According to a new report issued by financial giant JPMorgan, the volatility often acquainted with bitcoin has been declining over the past few weeks. This, in turn, could lead to further institutions looking to get their fingers on the world’s number one digital currency by market cap.
JPMorgan: We’re Seeing Less Price Swings with BTC
Over the past eight months, the world has been privy to increased institutional activity in the crypto space. Many largescale companies – such as MicroStrategy, Massachusetts Mutual and Tesla – have sought to purchase large amounts of bitcoin which has ultimately helped the currency’s price increase tenfold over a relatively short period.
However, one likely remembers a time when this was not common. Bitcoin, at one stage, was considered one of the most – if not the most – volatile assets on the planet. Very few people were confident when it came to buying BTC and adding it to their portfolios given that the asset was still relatively new and there was a good chance that whatever price it was at today would not stick around too long.

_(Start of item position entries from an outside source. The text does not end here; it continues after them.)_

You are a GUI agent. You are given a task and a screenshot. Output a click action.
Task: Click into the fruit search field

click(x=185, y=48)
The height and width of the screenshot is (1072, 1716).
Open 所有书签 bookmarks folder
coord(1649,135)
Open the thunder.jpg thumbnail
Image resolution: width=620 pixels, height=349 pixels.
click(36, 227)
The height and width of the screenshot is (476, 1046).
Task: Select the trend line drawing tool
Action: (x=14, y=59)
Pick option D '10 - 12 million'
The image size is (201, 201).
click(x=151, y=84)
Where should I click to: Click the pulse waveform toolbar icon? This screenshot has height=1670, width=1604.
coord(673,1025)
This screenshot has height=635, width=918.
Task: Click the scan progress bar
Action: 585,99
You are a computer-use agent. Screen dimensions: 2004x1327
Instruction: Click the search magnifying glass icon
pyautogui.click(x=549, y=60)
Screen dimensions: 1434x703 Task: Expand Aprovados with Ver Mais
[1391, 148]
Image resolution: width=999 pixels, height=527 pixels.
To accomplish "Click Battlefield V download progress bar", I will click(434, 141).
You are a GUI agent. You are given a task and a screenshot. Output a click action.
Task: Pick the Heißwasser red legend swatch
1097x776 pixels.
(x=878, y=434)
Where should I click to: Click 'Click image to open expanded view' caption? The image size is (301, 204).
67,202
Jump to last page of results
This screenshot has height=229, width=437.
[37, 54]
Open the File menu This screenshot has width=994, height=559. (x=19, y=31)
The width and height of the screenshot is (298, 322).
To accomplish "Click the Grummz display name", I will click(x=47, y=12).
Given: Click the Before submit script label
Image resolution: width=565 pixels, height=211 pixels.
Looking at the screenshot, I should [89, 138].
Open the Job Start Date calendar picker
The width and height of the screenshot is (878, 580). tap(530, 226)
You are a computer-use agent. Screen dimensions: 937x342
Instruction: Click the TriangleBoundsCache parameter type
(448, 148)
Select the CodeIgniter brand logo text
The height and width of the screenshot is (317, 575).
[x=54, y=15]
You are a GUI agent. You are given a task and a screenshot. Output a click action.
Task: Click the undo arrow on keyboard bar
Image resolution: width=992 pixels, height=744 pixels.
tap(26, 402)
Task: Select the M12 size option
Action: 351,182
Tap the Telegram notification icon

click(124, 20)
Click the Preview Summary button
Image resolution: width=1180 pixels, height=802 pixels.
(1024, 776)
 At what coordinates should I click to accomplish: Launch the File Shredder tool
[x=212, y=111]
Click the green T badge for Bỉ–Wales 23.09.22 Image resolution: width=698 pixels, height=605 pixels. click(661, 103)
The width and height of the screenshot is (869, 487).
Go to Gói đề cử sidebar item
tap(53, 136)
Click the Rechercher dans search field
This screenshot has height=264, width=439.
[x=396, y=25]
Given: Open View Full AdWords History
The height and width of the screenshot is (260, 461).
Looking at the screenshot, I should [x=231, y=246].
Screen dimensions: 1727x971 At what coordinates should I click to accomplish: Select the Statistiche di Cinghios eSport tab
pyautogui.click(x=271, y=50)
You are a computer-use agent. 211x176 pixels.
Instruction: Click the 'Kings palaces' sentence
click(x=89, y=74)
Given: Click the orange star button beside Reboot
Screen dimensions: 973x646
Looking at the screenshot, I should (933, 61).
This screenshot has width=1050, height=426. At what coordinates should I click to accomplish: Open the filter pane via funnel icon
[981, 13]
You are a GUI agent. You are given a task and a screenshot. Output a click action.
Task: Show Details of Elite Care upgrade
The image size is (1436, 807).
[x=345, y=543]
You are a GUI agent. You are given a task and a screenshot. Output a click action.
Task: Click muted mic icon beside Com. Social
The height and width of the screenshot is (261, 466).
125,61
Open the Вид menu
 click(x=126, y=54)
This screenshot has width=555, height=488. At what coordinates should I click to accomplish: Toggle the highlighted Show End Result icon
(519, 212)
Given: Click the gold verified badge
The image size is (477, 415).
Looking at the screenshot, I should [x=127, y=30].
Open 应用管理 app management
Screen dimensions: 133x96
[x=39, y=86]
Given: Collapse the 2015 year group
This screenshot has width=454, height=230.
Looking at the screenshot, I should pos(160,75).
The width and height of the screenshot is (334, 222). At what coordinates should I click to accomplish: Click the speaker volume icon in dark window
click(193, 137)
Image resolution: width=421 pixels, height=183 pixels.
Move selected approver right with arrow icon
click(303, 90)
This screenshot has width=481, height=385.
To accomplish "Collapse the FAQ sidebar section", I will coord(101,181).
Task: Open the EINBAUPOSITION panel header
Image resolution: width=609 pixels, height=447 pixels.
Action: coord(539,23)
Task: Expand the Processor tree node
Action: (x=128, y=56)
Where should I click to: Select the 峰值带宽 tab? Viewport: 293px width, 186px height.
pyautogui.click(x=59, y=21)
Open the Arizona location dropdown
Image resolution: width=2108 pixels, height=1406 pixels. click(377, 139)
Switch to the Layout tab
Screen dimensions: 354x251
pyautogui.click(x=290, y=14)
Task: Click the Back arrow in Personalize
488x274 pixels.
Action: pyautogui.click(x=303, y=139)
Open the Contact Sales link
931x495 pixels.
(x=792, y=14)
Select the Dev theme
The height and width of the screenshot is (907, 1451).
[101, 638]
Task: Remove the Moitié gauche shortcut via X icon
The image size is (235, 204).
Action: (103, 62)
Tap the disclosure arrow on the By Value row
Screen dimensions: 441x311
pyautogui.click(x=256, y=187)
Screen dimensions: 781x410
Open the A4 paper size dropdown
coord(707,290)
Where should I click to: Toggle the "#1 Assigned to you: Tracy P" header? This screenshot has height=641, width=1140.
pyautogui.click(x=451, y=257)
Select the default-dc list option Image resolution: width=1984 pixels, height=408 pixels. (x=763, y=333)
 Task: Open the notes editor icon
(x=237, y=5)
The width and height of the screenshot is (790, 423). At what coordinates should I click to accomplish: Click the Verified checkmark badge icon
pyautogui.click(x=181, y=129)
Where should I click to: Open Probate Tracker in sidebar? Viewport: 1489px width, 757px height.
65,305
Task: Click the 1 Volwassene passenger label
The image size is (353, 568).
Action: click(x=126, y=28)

This would also get in the way of the primary goals attached to bitcoin and its altcoin cousins. Many cryptocurrencies, bitcoin included, were initially designed to serve as methods of payment that could eventually push fiat currencies and credit cards to the side. Developers imagined a time when bitcoin and its digital cousins would be used as the only methods of payment for goods and services, but it has taken many years for this vision to become realized, and things are still slow.
Many companies have refused to accept BTC as a payment method over the years given how volatile it has been. For example, if you walk into a store and purchase $50 worth of merchandise with BTC, but the store does not convert it to fiat right away and tomorrow your $50 becomes $30 due to a price dip, you will still get to keep everything you bought while the store will lose out on profit. It is not entirely fair, and this has prevented bitcoin from reaching the top.
Now, however, things appear to be really changing for the world’s primary form of crypto. JPMorgan claims in its report that investors can expect to see competition regarding BTC grow in the coming weeks as more institutions seek to buy it thanks to its lagging vulnerability to price swings.
Gold Is Still A Little Stronger
In addition, JPMorgan explains that bitcoin is becoming a major competitor for gold, though the precious metal still ranks higher. The report states:
Considering how big the financial investment into gold is, any such crowding out of gold as an ‘alternative’ currency implies big upside for bitcoin over the long term. Mechanically, the bitcoin price would have to rise [to] $130,000 to match the total private sector investment in gold.